Before that treble at Warwick Farm, McDonald had taken forty-two rides in October, bringing home five winners during that time at a winning strike-rate of 11.90 percent. Significantly though, none of those winners came at any of the three Saturday metropolitan meetings McDonald has ridden at since October 1.
Perhaps more pointedly, those ‘blank’ metropolitan statistics from the October 4, October 11 and October 18 meetings include six rides in Group 1’s, two rides in Group 2’s and six Group 3 rides.
That is fourteen Group rides for McDonald with no cigar … not exactly very McDonald-like. In fact, by McDonald’s standards, some might even call it a drought.
Of those fourteen Group rides, McDonald’s best results were the second place achieved by Just A Journey in the Edward Manifold and a third-place finish by Via Sistina in the Turnbull.
Also, during this time, because of a commitment to Via Sistina, McDonald missed out on a winning Group 1 ride aboard the unbeaten Autumn Glow. She won the Group 1 Epsom at Randwick on the same day that Via Sistina contested the Turnbull.

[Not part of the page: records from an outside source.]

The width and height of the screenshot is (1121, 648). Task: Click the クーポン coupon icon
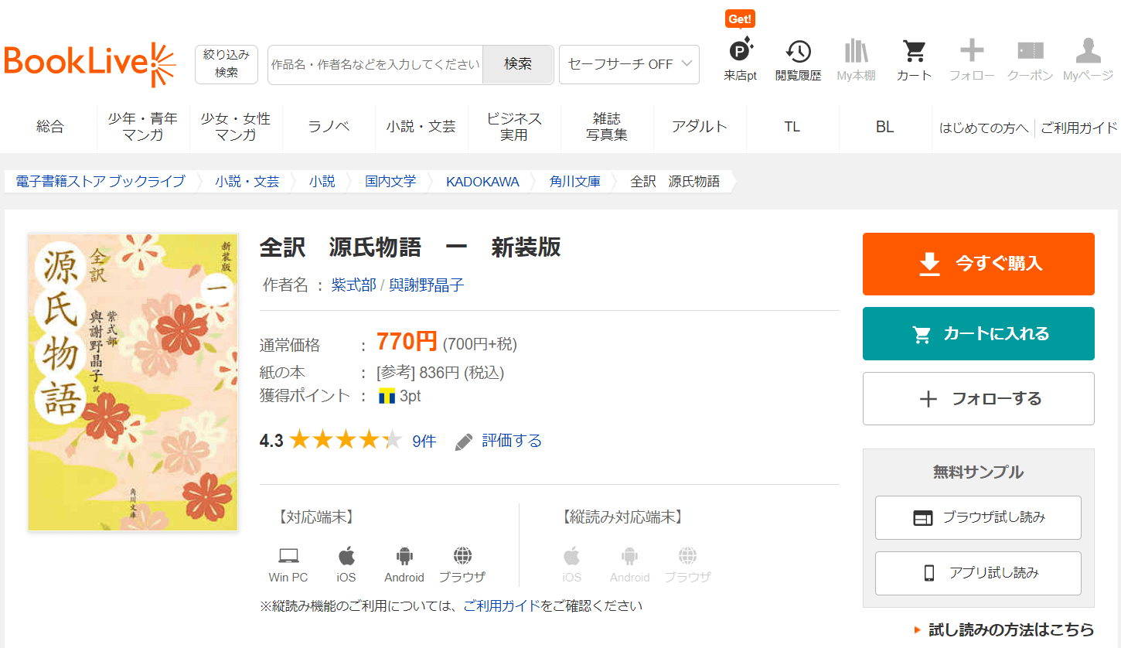point(1030,60)
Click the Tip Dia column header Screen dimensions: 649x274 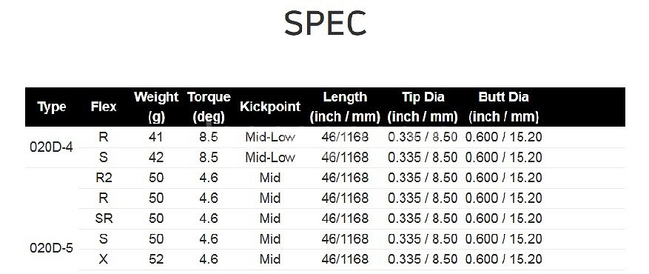pyautogui.click(x=423, y=107)
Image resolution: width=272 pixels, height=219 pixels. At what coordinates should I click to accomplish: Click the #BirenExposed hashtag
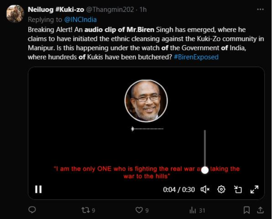tap(196, 57)
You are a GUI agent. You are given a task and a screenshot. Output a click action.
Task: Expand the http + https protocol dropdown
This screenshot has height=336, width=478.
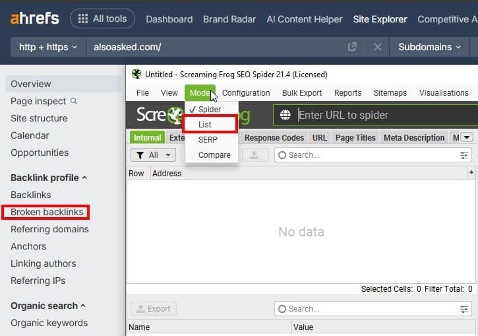tap(48, 47)
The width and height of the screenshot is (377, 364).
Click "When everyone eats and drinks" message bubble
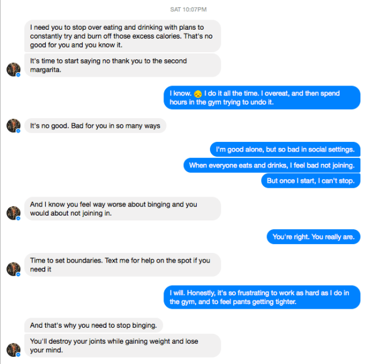(x=272, y=165)
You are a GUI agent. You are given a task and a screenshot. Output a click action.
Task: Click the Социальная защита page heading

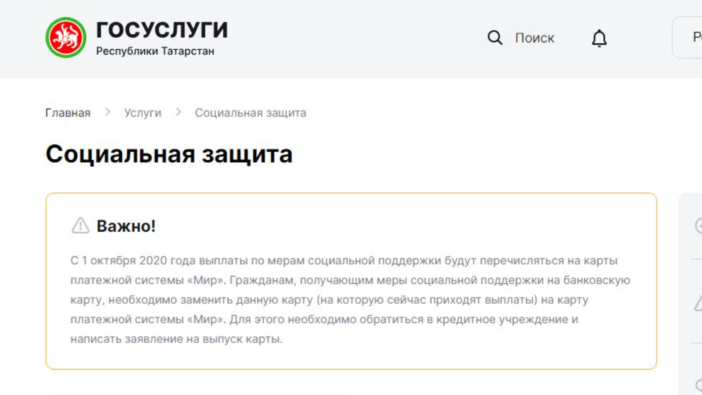[x=169, y=154]
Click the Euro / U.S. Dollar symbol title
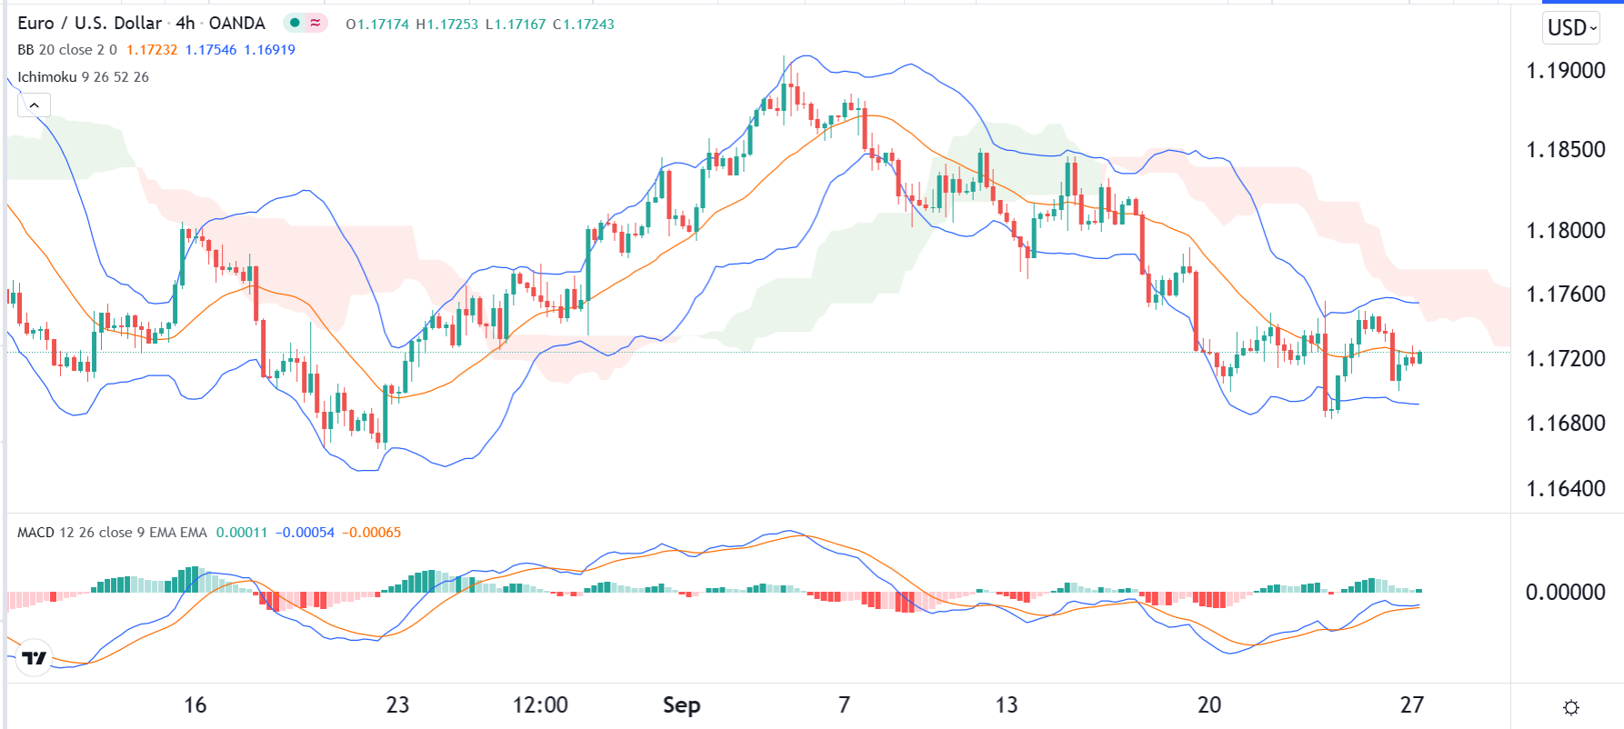The image size is (1624, 729). click(x=89, y=24)
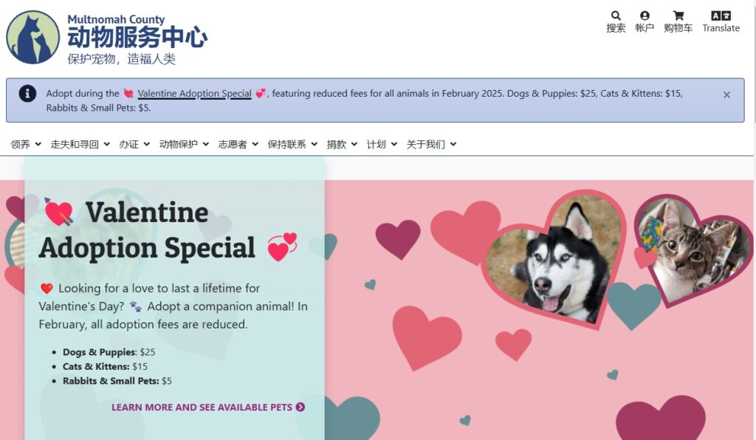Open the 保持联系 menu item

(292, 144)
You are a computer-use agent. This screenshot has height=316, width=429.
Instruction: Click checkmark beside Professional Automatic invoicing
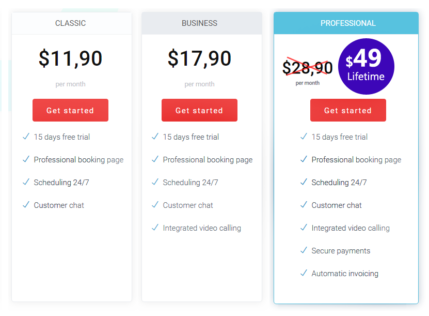[304, 273]
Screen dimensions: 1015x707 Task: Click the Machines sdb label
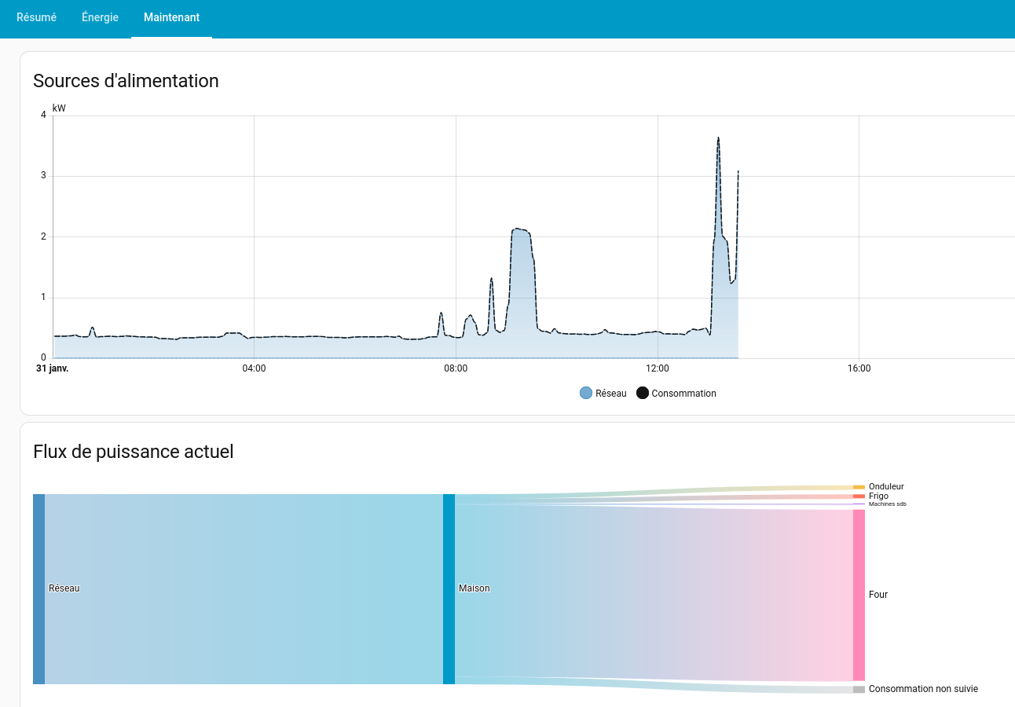point(887,504)
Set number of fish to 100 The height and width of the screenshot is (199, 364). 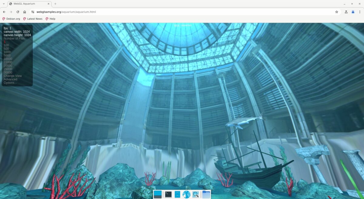pos(6,45)
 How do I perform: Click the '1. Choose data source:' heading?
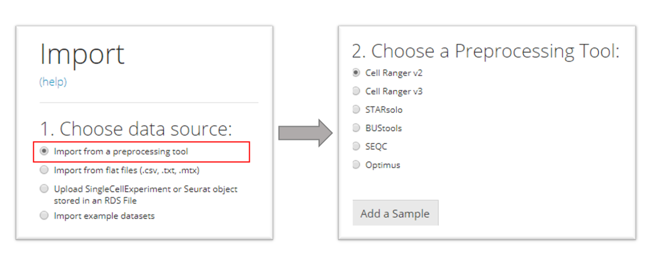click(136, 128)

On Saturday all roads will lead to a very special meeting at Moonee Valley which will host the very last Cox Plate in the electric arena as we know it now, with major renovations due to start taking place once the dust has settled on 2025 edition of the Cox Plate, which, appropriately, will be the last race at the ‘old’ venue.
It will be a grand stage on which McDonald normally thrives.
McDonald has four Group rides on the day … Napoleonic in the Group 3 Red Anchor Stakes, Enviable in the Group 2 Fillies Classic, Providence in the Group 2 Gold Vase and then, the big one, Via Sistina in the Group 1 Cox Plate.
You would say he is due.
It is not that the really good jockeys do not feel the frustration and disappointment when they are having a dry run. The difference is that the really good jockeys, more often than not, are able to confine the past to the past and be well and truly up for their next challenge.
So it will be with McDonald. The woes of the past weeks will have done nothing to diminish his ability, his focus and his hunger.
He will be straining at the leash to put the record straight and that will just add another level of intrigue on what will undoubtedly be a great day of racing.